Focusing, she turned to Yumei.
“Amaterasu didn’t lie,” she repeated. “She was possessing me. She was inside my head. I don’t think there was any way she could have lied to me. I could feel her urgency and her anger. She was so angry with Izanami.”
“If she cares so much about the Kunitsukami,” Shiro asked, “why didn’t she tell you where to look?”
“I told you already,” Emi said, trying to keep her exasperation in check. They’d had this conversation already, but both yokai were overly inclined to mistrust Amaterasu, the Amatsukami of the Wind. “She tried to tell me, but I—either I forgot or I didn’t hear her. I was … it was difficult to concentrate by that point.”
She shuddered at the memory—the burning agony of Amaterasu’s power, her overwhelmingly vast spirit consuming Emi’s mortal mind like flames devouring paper. As the kamigakari, that was the fate that awaited Emi on the winter solstice—obliteration by Amaterasu’s power as she took up residence in her new host body. Emi was trying not to think about it.
The heavenly Amatsukami and the earthly Kunitsukami were two sides of the same divine coin. Like the kami they ruled, the Amatsukami resided in the heavenly realm and used mortal kamigakari like Emi as their vessels when they visited Earth. The Kunitsukami originated from Tsuchi, the spirit realm of yokai, and had no need of host bodies in the human realm. Together, the eight of them created a balance of power and nature that protected all three worlds.
But Izanami had changed that. Somehow, she had imprisoned the four Kunitsukami, thereby unbalancing the crucial harmony of elemental powers. Izanami should have understood that, enemies or not, the worlds needed the Kunitsukami, but for unknown reasons, she had set out to destroy them.

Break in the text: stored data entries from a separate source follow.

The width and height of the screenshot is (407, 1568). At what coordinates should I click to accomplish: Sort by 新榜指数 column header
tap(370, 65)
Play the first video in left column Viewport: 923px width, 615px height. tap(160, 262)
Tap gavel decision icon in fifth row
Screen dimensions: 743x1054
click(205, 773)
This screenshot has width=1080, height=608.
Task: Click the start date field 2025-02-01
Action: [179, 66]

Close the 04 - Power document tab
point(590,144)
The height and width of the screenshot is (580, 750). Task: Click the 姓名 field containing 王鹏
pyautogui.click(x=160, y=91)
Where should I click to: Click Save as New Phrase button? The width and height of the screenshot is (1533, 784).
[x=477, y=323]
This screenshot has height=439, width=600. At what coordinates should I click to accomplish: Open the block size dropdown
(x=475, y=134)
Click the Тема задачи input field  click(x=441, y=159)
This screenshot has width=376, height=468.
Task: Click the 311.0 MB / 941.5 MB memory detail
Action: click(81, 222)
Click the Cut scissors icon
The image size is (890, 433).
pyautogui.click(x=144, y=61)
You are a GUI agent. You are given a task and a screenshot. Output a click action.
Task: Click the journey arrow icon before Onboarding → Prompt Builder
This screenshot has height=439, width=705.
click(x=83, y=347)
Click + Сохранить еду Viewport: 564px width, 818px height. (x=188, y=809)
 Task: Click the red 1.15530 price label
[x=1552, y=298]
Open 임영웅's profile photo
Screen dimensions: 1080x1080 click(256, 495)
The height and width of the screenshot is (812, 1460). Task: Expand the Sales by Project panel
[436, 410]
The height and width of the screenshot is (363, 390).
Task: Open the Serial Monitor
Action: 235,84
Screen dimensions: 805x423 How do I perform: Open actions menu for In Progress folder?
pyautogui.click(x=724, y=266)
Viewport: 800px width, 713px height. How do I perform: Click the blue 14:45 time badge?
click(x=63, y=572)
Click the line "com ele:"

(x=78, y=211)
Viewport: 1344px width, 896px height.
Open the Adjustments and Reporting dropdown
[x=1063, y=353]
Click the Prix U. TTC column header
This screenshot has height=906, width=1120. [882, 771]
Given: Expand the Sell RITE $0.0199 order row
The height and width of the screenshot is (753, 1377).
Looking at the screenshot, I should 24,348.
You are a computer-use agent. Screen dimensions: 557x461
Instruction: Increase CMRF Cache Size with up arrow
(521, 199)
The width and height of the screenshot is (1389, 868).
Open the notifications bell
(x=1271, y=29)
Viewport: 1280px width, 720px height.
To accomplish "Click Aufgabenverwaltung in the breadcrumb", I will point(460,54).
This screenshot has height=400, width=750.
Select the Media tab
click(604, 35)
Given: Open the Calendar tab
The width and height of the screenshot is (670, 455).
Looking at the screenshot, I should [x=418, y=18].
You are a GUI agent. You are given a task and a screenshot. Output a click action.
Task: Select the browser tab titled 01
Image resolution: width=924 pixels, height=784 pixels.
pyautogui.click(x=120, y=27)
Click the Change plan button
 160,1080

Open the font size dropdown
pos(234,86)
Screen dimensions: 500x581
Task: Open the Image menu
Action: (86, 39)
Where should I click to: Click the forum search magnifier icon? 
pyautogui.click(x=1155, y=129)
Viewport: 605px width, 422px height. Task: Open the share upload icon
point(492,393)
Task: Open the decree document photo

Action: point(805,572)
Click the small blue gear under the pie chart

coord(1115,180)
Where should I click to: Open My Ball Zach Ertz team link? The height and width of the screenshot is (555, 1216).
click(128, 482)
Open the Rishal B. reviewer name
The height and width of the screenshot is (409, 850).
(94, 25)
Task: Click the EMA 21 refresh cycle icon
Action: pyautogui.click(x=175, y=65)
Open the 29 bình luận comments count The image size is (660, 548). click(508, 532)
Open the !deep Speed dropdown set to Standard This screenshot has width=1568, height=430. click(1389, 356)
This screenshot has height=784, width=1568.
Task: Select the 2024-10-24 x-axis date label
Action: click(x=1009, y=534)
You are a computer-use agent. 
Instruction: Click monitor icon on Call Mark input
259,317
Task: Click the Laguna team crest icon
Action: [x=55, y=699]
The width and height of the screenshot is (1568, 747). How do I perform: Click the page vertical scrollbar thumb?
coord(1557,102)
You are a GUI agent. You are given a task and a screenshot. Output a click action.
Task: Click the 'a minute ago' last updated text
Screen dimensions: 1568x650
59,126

Amaterasu, at least, had recognized Izanami’s betrayal and was doing what she could to stop whatever catastrophic plan Izanami intended to enact on the winter solstice. Unfortunately, Amaterasu’s only ally on Earth was Emi. Since Izanami had killed all of Amaterasu’s kamigakari for the past century, she had no doubt also killed any other allies Amaterasu might have called upon.
That’s how Emi had ended up with the task of finding the missing Kunitsukami—a mission so preposterous for a human kamigakari that she could hardly believe it herself.
“I think you must know something important—really important,” she told Shiro. “Amaterasu told me, ‘He must not die or all hope is lost.’ She knows about you, and it sounds like you’re vital somehow in finding the Kunitsukami.”
Shadows passed through his eyes. “I can’t remember anything.”
Exhaling, she pushed her tangled hair off her shoulders. Yumei didn’t own a comb either. Her attempt to explain to him how long hair like hers required regular grooming hadn’t produced any better results than her request for proper clothing.
“We don’t have time to wait until I can remove the onenju,” she told them. “After a hundred years, I don’t think we have much chance of finding Inari in the next few weeks. We should focus on Sarutahiko. As the leader of the Kunitsukami, he could help us find the others.”
“A sound theory,” Shiro said with a hint of sarcasm, “but we still have no way to find Sarutahiko. He’s not in his territory or Uzume’s, and none of his vassals can locate him.”
“What about suspicious … suspicious stuff? Have you asked around about that?”
“Suspicious like what, exactly?”
“Well, they’ve been imprisoned,” she huffed. “Surely there would be some sign of a Kunitsukami kidnapping and imprisonment in the last couple years. Wouldn’t Izanami have had to defeat them to capture them? That would hardly be a quiet affair.”
“I have already questioned all yokai who could have information on unusual activity,” Yumei said. “I do not lie when I say there are no further options to pursue unless you—either of you—can provide new evidence.”
Emi picked at the jagged edge of a fingernail. “Maybe I can try to talk to Amaterasu somehow …”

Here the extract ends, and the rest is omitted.